Godsigns readers know I like to mix it up. My last column on Patty Runquist and Stevie Schaefer was my first mother/son subject. This week’s ode to the pomegranate marks my first culinary column. Hope you eat it up. (Couldn’t resist.)
Last winter the WSJ ran a profile on Diane von Furstenberg. As a correspondent for Women’s Wear Daily and a fashion editor early in my career, I’ve followed Diane for decades. I’ve worn her wrap dresses and been a fan through her marriage and divorce from Prince Egon von Furstenberg. (His father, a German prince, and mother, a member of Italian nobility and an heir to the Fiat Automotive fortune, were less than thrilled with Diane’s Jewish heritage.)
Diane later married American media mogul Barry Diller. They’ been very philanthropic, including pledging $20 million to the New York High Line. This elevated park and path installed on a discontinued railroad spur is one of my sister’s and my favorite walks on our sisters’ trips to New York City. But that’s just one reason for my DVF appreciation.
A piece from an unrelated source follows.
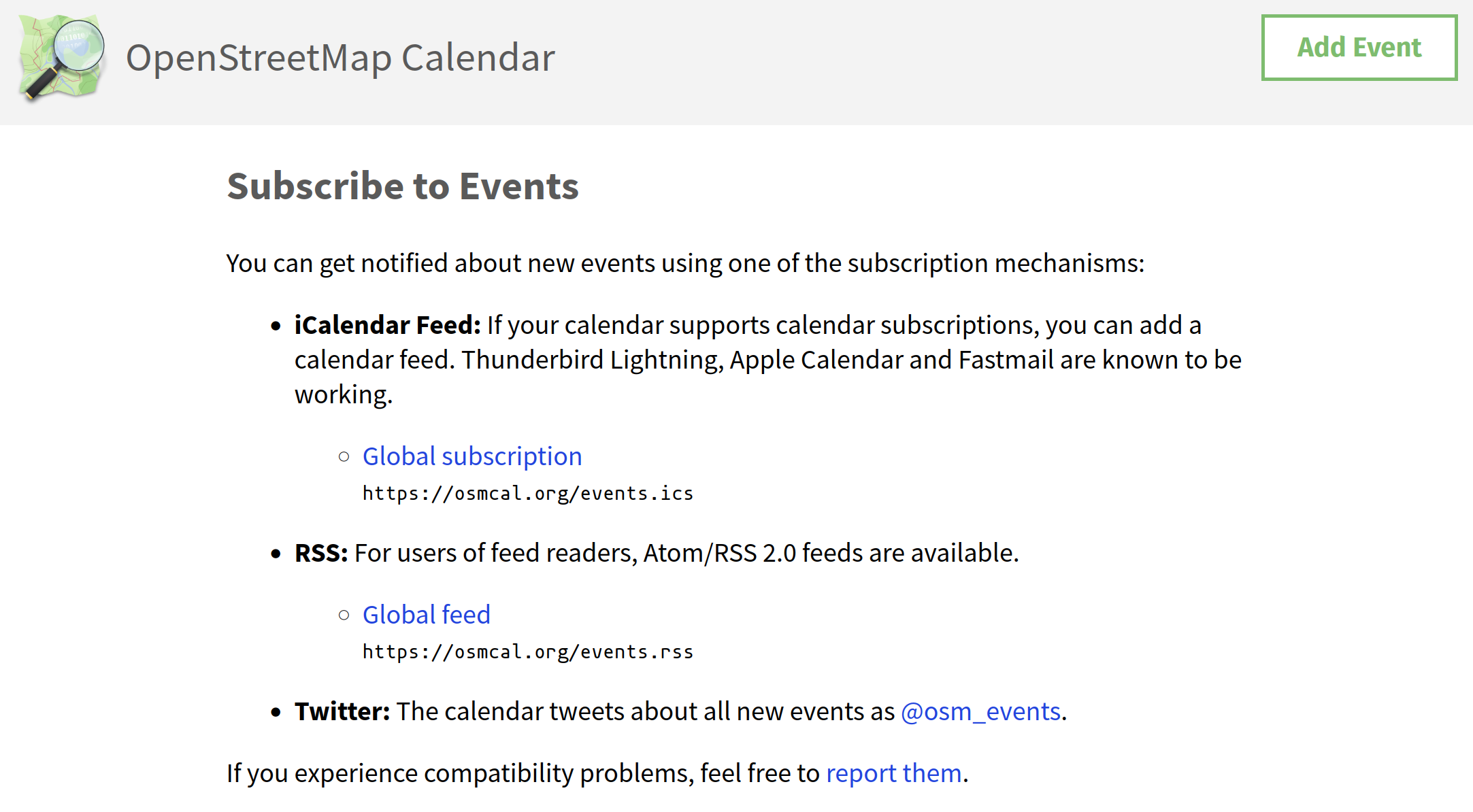The width and height of the screenshot is (1473, 812).
Task: Click the hollow bullet beside Global feed
Action: (344, 615)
My stomach appreciates her, too.
Several months ago, I read a feature on DVF in the WSJ magazine. ICYMI (I love acronyms, as if you hadn’t guessed), Diane mentioned that for breakfast she eats yogurt and pomegranate seeds.
Sounds interesting, I thought. I was already eating yogurt and berries for breakfast.
I hustled over to Publix and bought some pomegranate seeds. They were sweet/sour and crunchy and—like Mikey– I liked them. I continued to buy them—out of the shell or in. You Tube showed me how to extricate the seeds.
I have IBS. (Yay! I snuck in another acronym!) Irritable Bowel Syndrome is what docs call stomach distress when they can’t figure out what else to call it. I’ve had IBS for years—maybe a result of chemo 17 years back. Who knows?
After three or four months, it occurred to me that my IBS had significantly lessened. Only one thing in my diet had changed: pomegranate seeds.
Hmm. I Googled pomegranate seeds. The first benefit claimed: improved digestion. Whoa! Exactly what I’d stumbled across.
Friends of a certain age may have noticed: as we—ahem– mature, our organs become less cooperative. My sister, Anne, has several friends in California who get together often. They start their conversations by limiting themselves to what they call “a 10-minute organ recital.”
What inspired me to share my new tummy treatment (I love alliteration, too) was a recent article in the Detroit Jewish News. According to contributing writer Keri Guten Cohen, “Pomegranates have a long Judaic history—from Jewish ritual objects to ancient Jewish coins, to Jewish cuisine, and Jewish art, architecture and jewelry.”
Keri writes that pomegranates likely originated in Iran and have grown in the Mediterranean region since ancient times. King Solomon used pomegranates as capitals for the columns of the First Temple, later destroyed by the Babylonians. Solomon saw pomegranates as symbols of love and fertility and used a pomegranate metaphor to describe a lovely young woman in Song of Songs 4:3.
Pomegranates are significant during Rosh Hashanah, the recent Jewish holiday. The symbolism stems from the belief that the fruit contains 613 seeds (arils), the same number as the 613 mitzvot (commandments) in the Torah.
Pomegranate season is upon us: October through January. Give this noble fruit a try. Only leave some for me, SVP!
NOTES ON PHOTOGRAPHS: The top photograph today is an award-winning photograph shared via Wikimedia Commons by Ivar Leidus, which means you are free to share that beautiful photograph with friends in celebration of November’s National Pomegranate Month. The illustration of a pomegranate tree comes from a later Italian copy of Ibn Butlan’s original guide to home medicine. He was a physician and a member of a small Arab-Christian minority, the Nestorians. His guide to hygiene, diet (including his recommendation of eating pomegranates) and exercise was widely used around the Middle East.